A total of 630,000 OCT images from 2371 patients across 10,450 patient visits were extracted. The images were split into training, validation, and held-out test sets at the patient level as described in
Figure 1. The baseline demographic factors for the study population are shown in the
Table. Each of the 31 ensemble networks was constructed based on the methods described in
Figure 2. An end-to-end deep learning approach was attempted but led to inferior performance compared to the random forest ensemble. All training was performed by a pre-trained VGG-BN-16 network for 50 epochs with a patience of 10 epochs, and the best model was saved based on the lowest validation loss obtained (
Supplementary Fig.

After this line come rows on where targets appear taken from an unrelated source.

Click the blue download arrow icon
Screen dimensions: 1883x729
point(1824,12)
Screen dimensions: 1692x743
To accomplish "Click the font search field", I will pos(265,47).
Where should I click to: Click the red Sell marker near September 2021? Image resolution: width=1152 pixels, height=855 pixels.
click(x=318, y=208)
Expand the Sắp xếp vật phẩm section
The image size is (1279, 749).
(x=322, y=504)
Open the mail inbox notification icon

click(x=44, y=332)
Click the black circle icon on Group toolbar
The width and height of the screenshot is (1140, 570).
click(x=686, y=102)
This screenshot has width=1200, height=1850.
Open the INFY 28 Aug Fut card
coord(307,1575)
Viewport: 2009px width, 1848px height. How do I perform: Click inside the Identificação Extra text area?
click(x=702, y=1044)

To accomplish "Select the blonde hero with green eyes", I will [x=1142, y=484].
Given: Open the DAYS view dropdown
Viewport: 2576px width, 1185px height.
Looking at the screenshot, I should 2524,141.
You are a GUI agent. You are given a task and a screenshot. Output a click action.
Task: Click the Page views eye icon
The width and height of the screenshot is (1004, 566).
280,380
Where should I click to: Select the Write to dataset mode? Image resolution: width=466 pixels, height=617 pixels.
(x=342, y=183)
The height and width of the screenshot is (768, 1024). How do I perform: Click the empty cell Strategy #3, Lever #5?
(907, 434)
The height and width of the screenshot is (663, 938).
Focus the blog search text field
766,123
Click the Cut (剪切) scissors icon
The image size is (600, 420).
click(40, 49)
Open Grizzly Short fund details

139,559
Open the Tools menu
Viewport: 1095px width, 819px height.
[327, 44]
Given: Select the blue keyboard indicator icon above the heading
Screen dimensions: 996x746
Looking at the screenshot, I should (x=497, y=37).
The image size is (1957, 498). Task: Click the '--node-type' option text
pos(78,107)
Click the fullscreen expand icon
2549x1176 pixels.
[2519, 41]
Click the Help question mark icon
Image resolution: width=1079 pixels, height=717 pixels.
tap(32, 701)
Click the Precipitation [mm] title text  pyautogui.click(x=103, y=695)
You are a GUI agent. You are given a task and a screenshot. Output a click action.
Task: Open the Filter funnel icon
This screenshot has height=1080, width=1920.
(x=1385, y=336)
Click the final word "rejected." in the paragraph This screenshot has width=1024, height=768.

S2). All images were fed again into a saved best model for feature extraction at the image level. For the first model, feature vector concatenation was not performed, as there were no adjacent images used. For the 31st and final model, 0.0 padding was not performed, as the concatenated vectors resulted in the maximum size of 15,616 × 1. Each ensemble network was run 10 times based on randomly set seed values. Incomplete OCT scans were removed from the dataset as per the methods described previously.
We achieved AUROC curves of 0.9556, 0.9735, and 0.8887 and AUPR curves of 0.9514, 0.9530, and 0.8203 from the central foveal images for AMD, DME, and POAG, respectively. We achieved AUROC curves of 0.9718, 0.9895, and 0.9211 and AUPR curves of 0.9691, 0.9838, and 0.8749 from the full 7.50-mm coverage for AMD, DME, and POAG, respectively. A plot of the percent change in the calculated AUROC and AUPR curves of each model with respect to the first model (
Fig. 3) revealed varying trends in information gain and points of diminishing return among the three diseases. The AUROC and AUPR values for each model were individually normalized to 0% and 100% by the first and last model, respectively. The point of diminishing return was found by applying a running three-model consecutive average with a threshold set as ≥90% of the maximum gain as obtained from the 31st model. The point of diminishing return is reflected in
Figure 3 by the border of the gray-shaded background. AMD and DME were found to have the most gain in AUROC performance from the central 2.75 mm (14 B-scans) and 4.50 mm (21 B-scans) of coverage before diminishing returns, respectively, whereas POAG had continued information gain up to 6.25 mm (28 B-scans) of volume coverage. The results for AUPR followed a similar trend, with AMD, DME, and POAG having information gains up to 4.00 mm (19 B-scans), 4.25 mm (20 B-scans), and 4.50 mm (21 B-scans), respectively, before diminishing returns. Taking into account the Bonferroni correction of 180, all models except for the 0.25-mm (three B-scans) model, were found to have significantly higher AUROC and AUPR values for all three disease states.
Figure 4 demonstrates by colormap the ROC and PR curves of the 31 models as a function of increasing B-scan coverage on a scale of blue to red, with blue representing the central foveal slice only with 0.00-mm coverage and red representing the full 61 set with 7.50-mm coverage. Across all models, the overall trend demonstrated increases in both AUROC and AUPR curves as macular coverage increased from 0.00 mm (one B-scan) to 7.50 mm (61 B-scans).